Her face broke into a smile. "Oh DO shut up!," she said. "You're so obnoxious!"

"But you love me."

"Yes. Sometimes against my better judgement," she said, smiling wider now, a less wholesome, more mischievous one. "But I do."

I arched my back slightly, pressing against her in a way that spoke volumes. "Do you want to?"

She smiled that smile again. "I can. Do you?"

"I always do," I said. It was true. She wasn't 19 any more. Neither was I. But two kids and twenty years on, I still wanted her like a horny teenager. "But that's not what I asked you."

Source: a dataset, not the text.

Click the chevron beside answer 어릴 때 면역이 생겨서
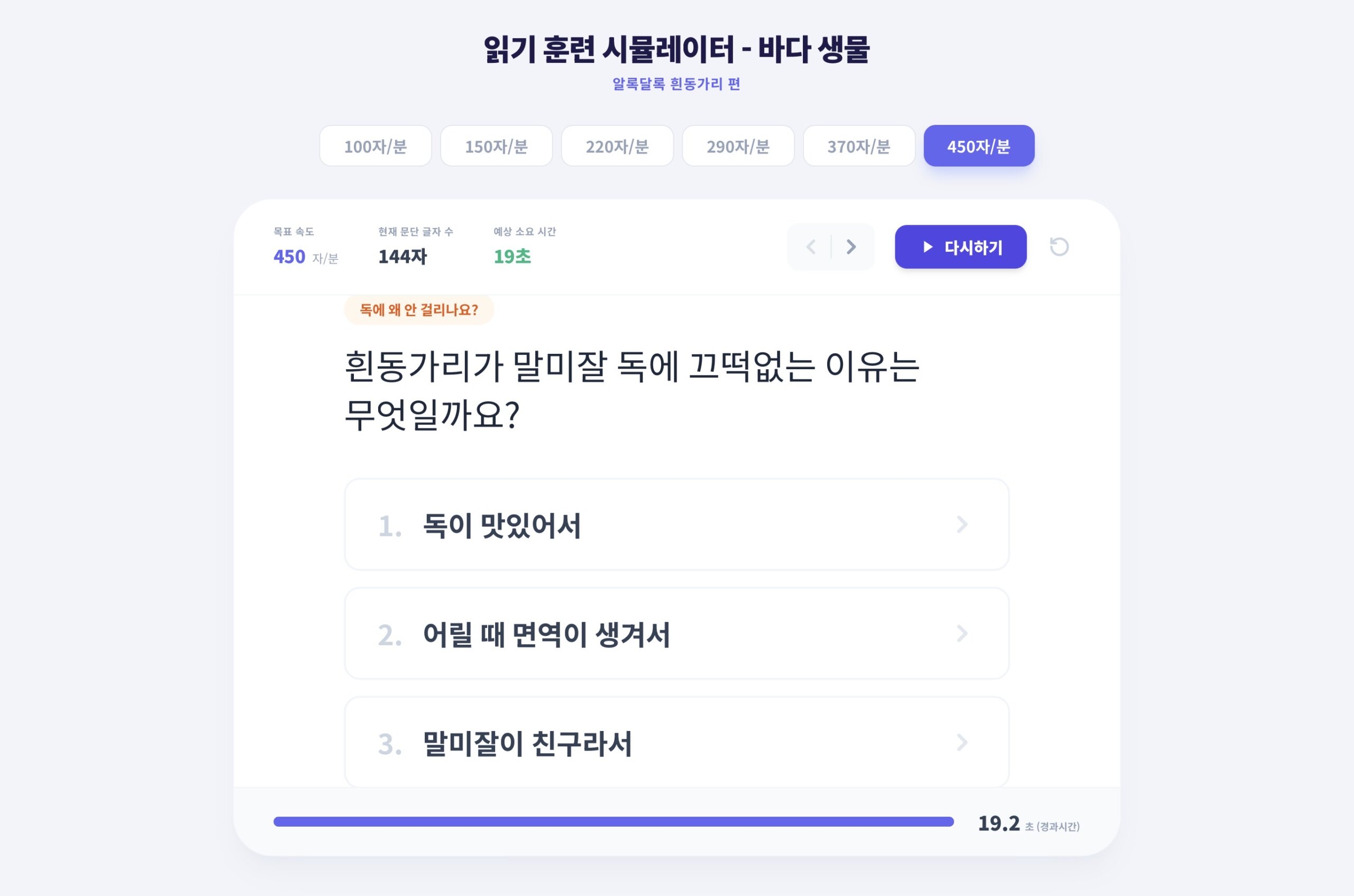This screenshot has height=896, width=1354. coord(963,633)
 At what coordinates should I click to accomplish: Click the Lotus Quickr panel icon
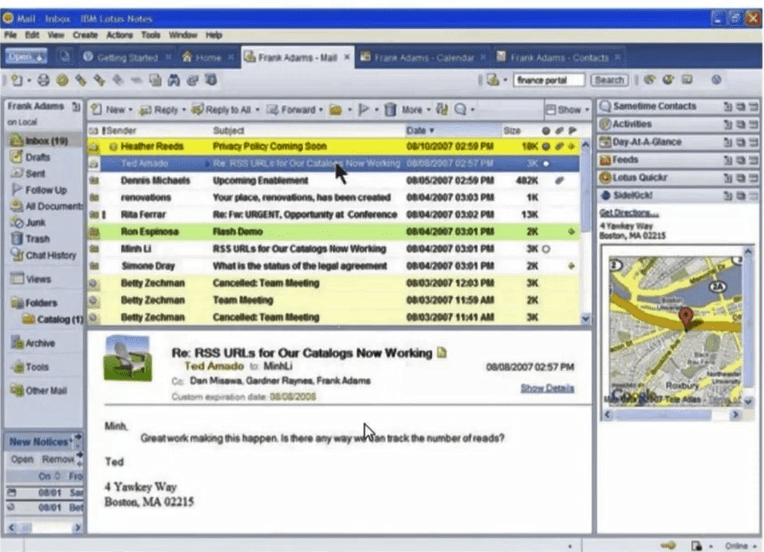(605, 177)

"I'm tired, honey. You know that. I'm pleased that you want to. Thrilled that you still look at me the same way you did when we were in college. But we can't act that way anymore. You have to work tomorrow, even if you are going to quit. I have a meeting with Nate's teacher, and I have to bring snack to Matthew's."

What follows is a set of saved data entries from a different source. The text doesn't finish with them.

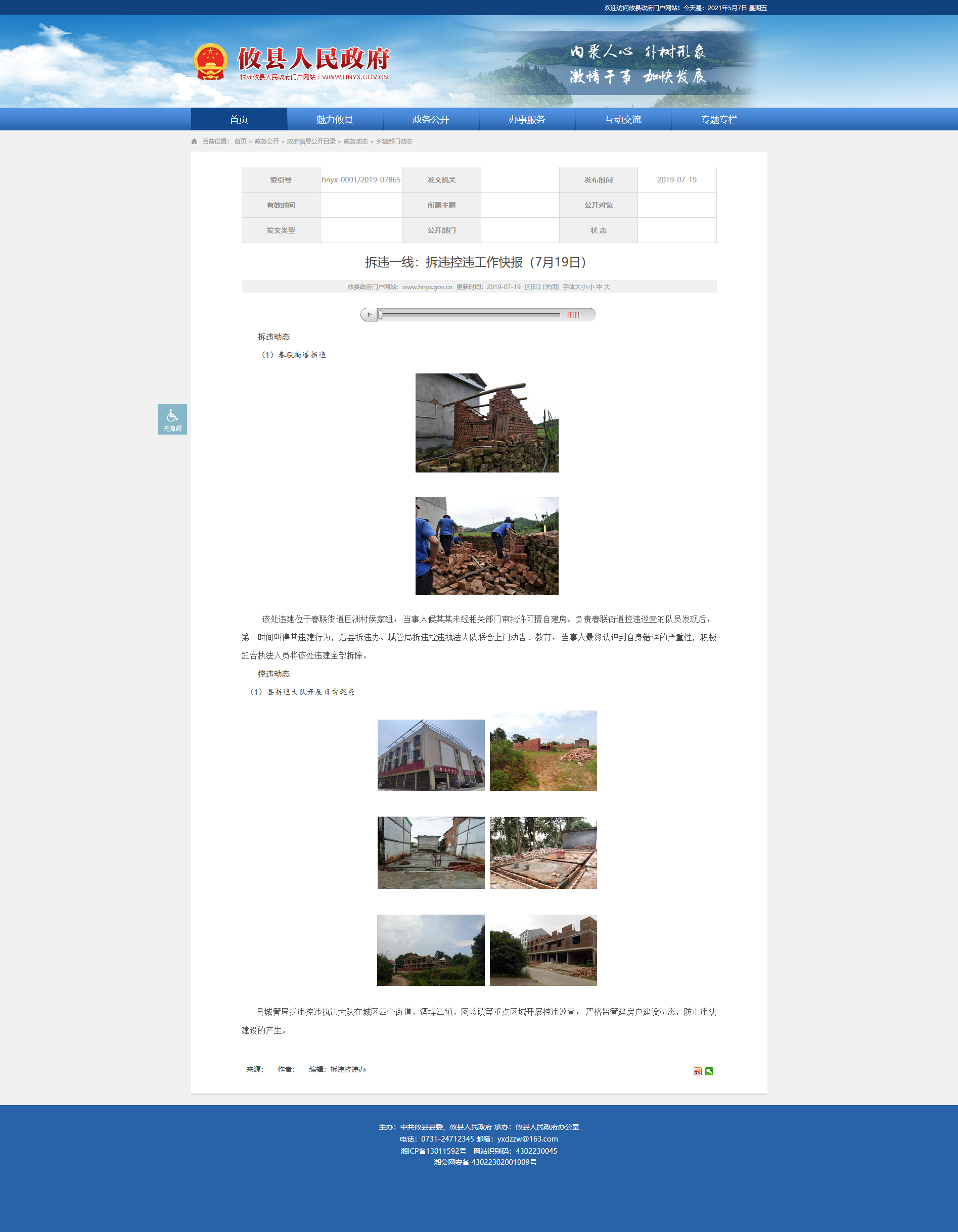Go to 政务公开 navigation item

[x=431, y=120]
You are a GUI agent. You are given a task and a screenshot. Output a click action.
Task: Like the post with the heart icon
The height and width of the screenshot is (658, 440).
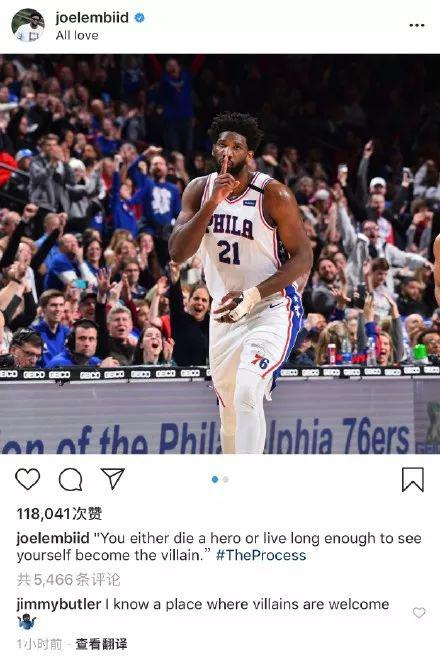click(x=28, y=479)
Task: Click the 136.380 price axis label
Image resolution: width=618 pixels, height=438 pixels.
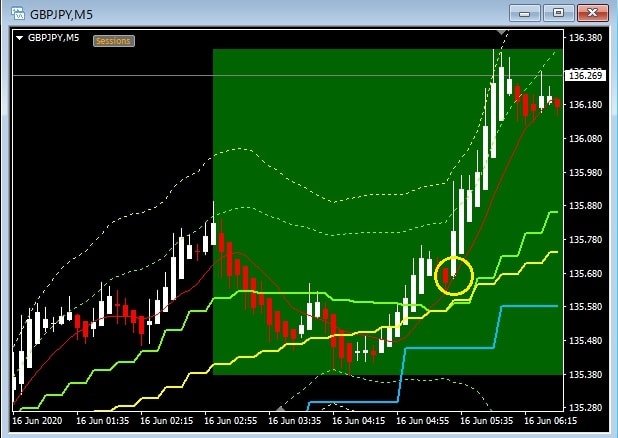Action: pyautogui.click(x=584, y=38)
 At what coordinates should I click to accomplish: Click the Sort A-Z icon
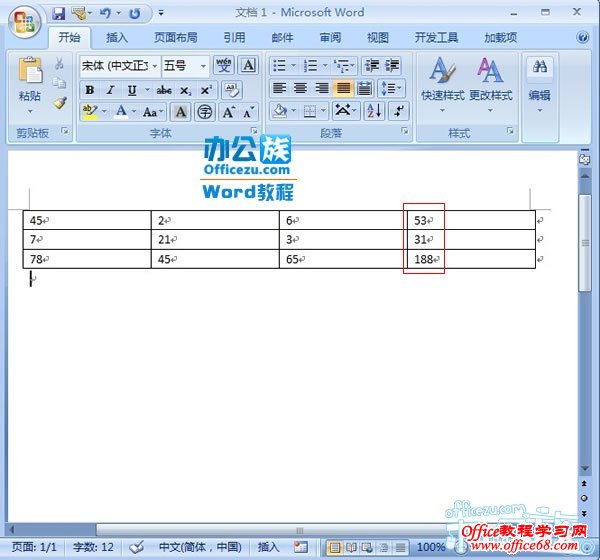373,111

"Plus you have work to do."

"That too, yeah. But I can," she said, moving her hips against me suggestively.

"I don't want to force you," I said.

"You're not forcing," she said. "I'm volunteering. I know you like it, and I don't mind. I like giving you pleasure."

"But you don't want to."

She leaned back, her weight now more on my thighs. "Honestly, Michael? No. I'm tired. And I want to go to sleep. But like I said, I don't mind. We've started something, so I don't mind if you finish it."

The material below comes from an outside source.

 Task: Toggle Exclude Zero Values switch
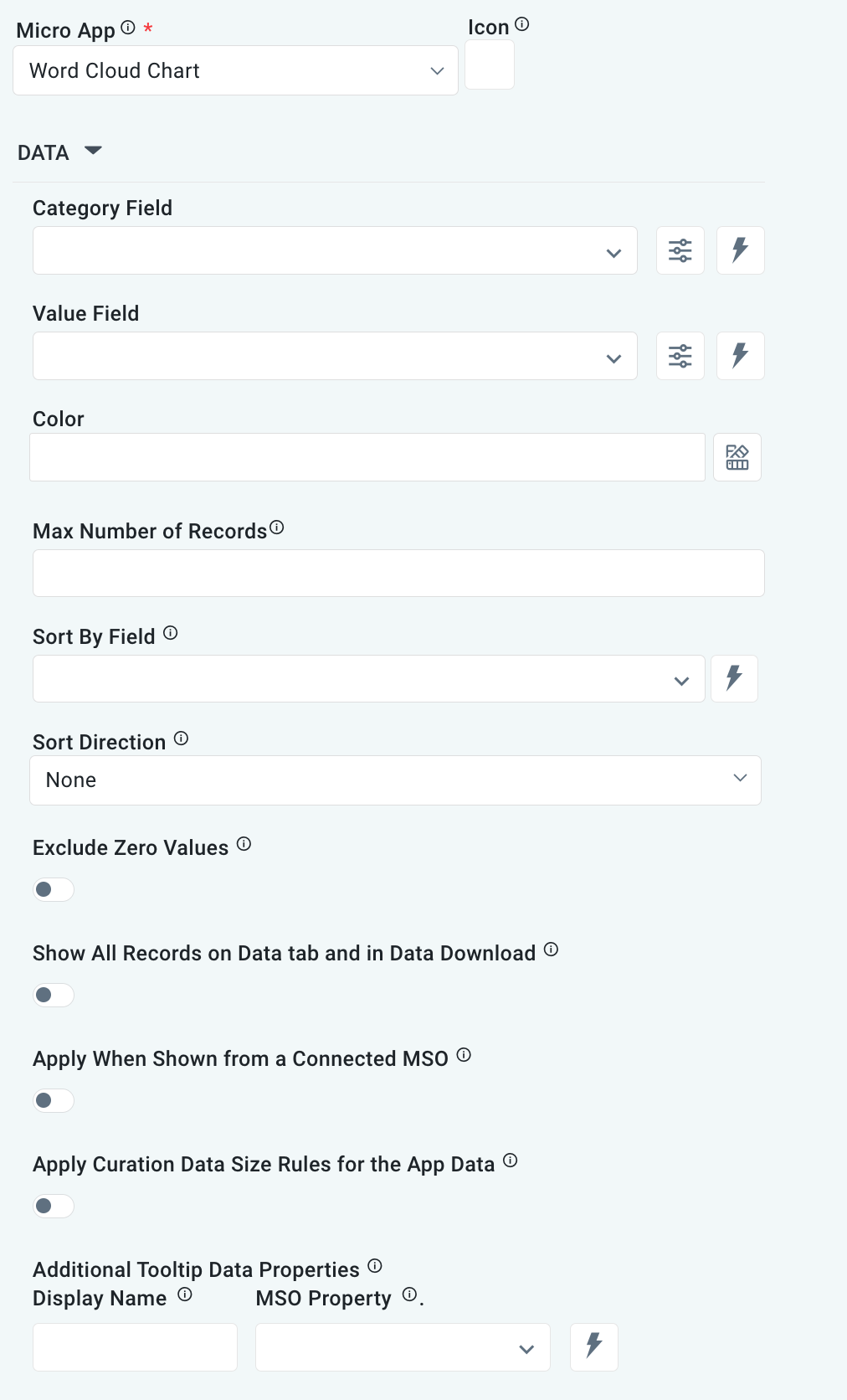[53, 889]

"It's not worth it if you're not into it," I said. "If that's all it's for, I can do that by myself. You're not an object for my amusement."

"Jesus Christ," she said. I felt the eroticism drain out of the moment like water from a leaky squirt gun. "It's sex, not a hostage crisis. This drives me crazy. Sometimes you have to do something, not just think about it and ruminate forever. Michael, you've always put women on a pedestal. Me especially. And believe me, 98% of the time, it's great." She drew her legs up, folding her arms across her breasts. I stared at the way her calf muscles bunched up. "This is the other 2%. I'm a grown woman. I know when you met me, I was a scared little girl. And you've always tried to protect me. And like I said, it's nice."

"I feel like it's my job," I said.

"I know you do," she said. Her voice was edging into a hiss, the tone she adopted when the kids were home. If we were alone, she would be rattling the windows. "And that's your father's influence, and I understand it. But I'm a grownup. I can do things for you, I can make sacrifices, I can voluntarily do something for you that isn't a hundred percent my idea. I can even carry two children for you."

"And I appreciate it."

"That's just it," she said a little louder. "I know. I know. I know you appreciate the sacrifices I've made. Just like I appreciate the ones you have made for me. For us. I know how hard you work, how much you do, how much you gave up. At times, do I regret it? Do I wish I had my 20 year old body again? Do I wish I was still a barista at Starbucks, flirting with coworkers and giving blowjobs in the parking lot? Of course I do. It's part of being human. But I can't go back. Nobody can. And on balance, are the sacrifices worth it? Yes. Jesus, yes. I don't regret marrying you. I don't regret having the boys. And sometimes, you have to let me sacrifice for you, and don't hit me with your bullshit guilt trips."

She got up, snatching her bed clothes with one hand and a pillow with the other. She managed to open the door angrily, leaving it open behind her. I heard her footfalls down the stairs, and the distant tinny sound of the television coming on downstairs. I stared at the darkness, listening to the noises of the house. It was never clear whether or not I should pursue her at moments like this. Sometimes, she craved her own space, and other times, she would be sitting there lonely and scared, wanting me to talk her down. Somewhere in the distance, a siren wailed. I wondered, like in the old Don Henley song, if someone was going to emergency, or to jail.